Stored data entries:
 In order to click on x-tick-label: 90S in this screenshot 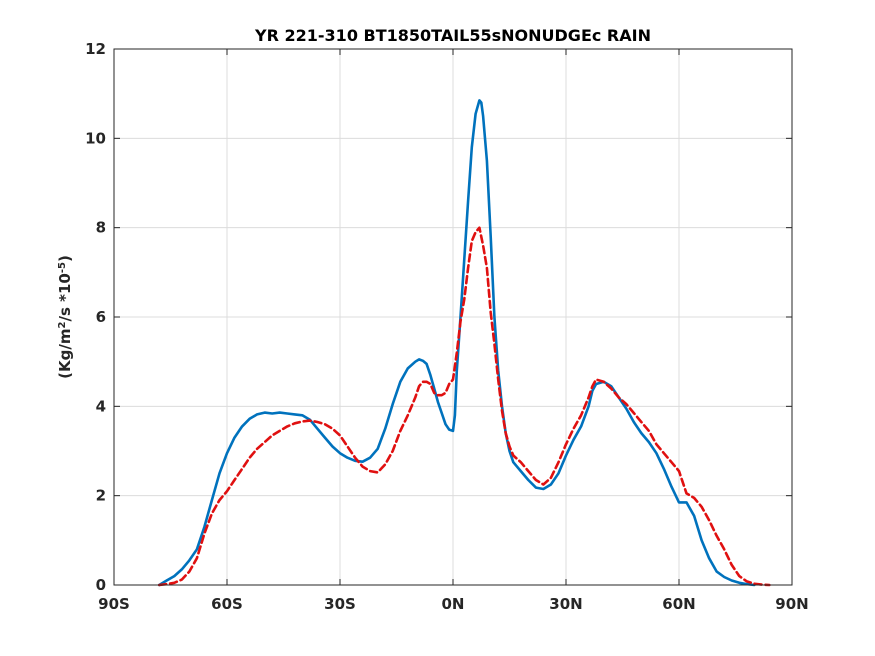, I will do `click(114, 604)`.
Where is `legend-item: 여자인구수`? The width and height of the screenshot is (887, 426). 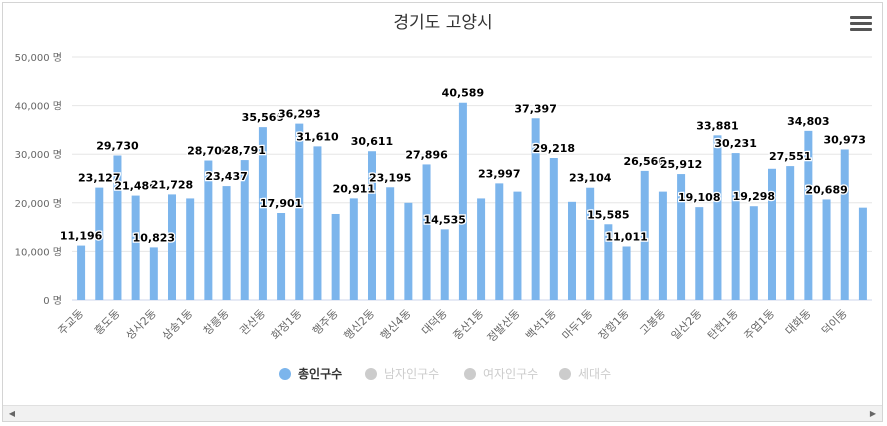
legend-item: 여자인구수 is located at coordinates (501, 374).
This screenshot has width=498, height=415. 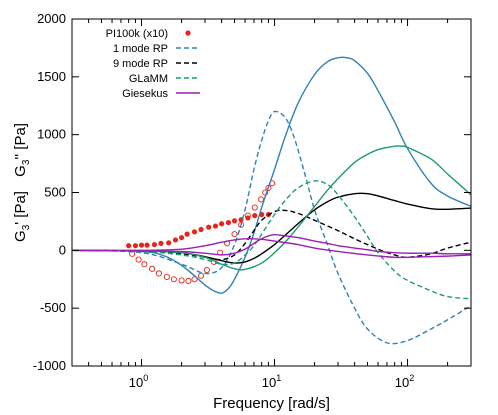 What do you see at coordinates (272, 382) in the screenshot?
I see `x-tick-label: 10¹` at bounding box center [272, 382].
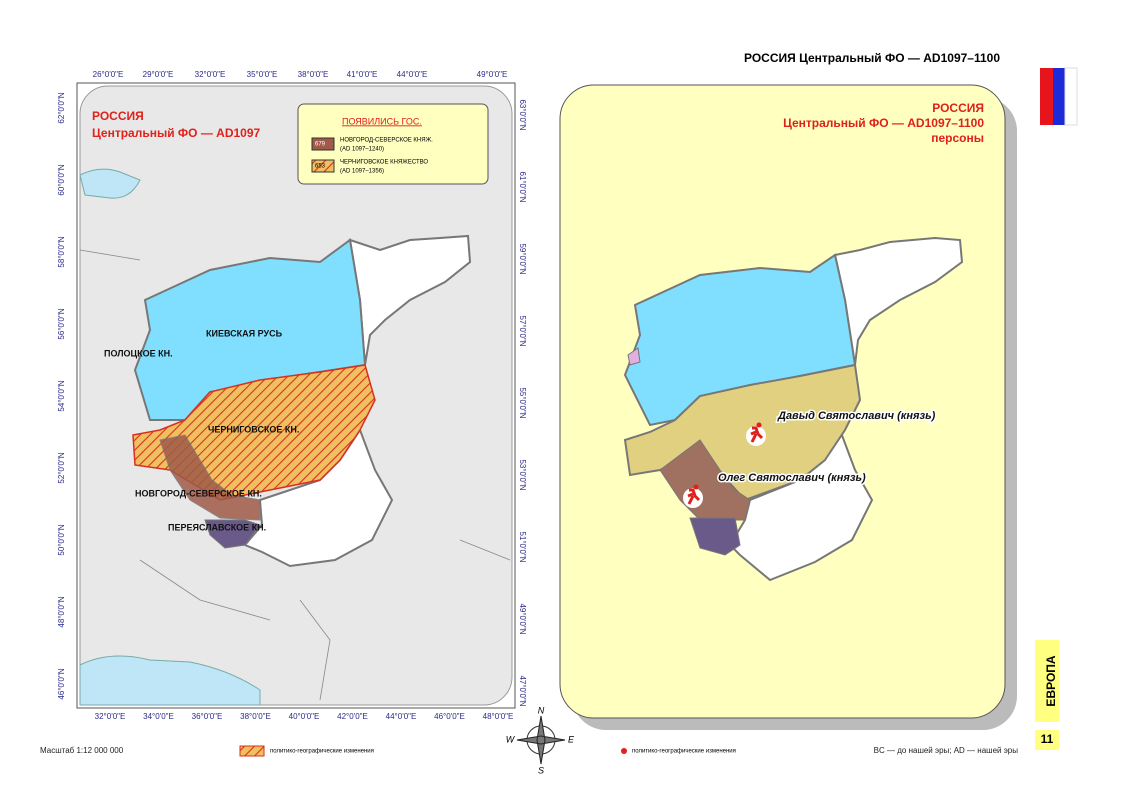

** Exercise instructions **
Rewrite the entries starting at the line that contains "is (887, 426)." and ending at the line that contains "legend-item: 여자인구수 is", swapping "screenshot" for "image" and changing nothing else. Leave the pictures out.

** Response to this exercise **
Where is `legend-item: 여자인구수`? The width and height of the image is (887, 426). 
legend-item: 여자인구수 is located at coordinates (501, 374).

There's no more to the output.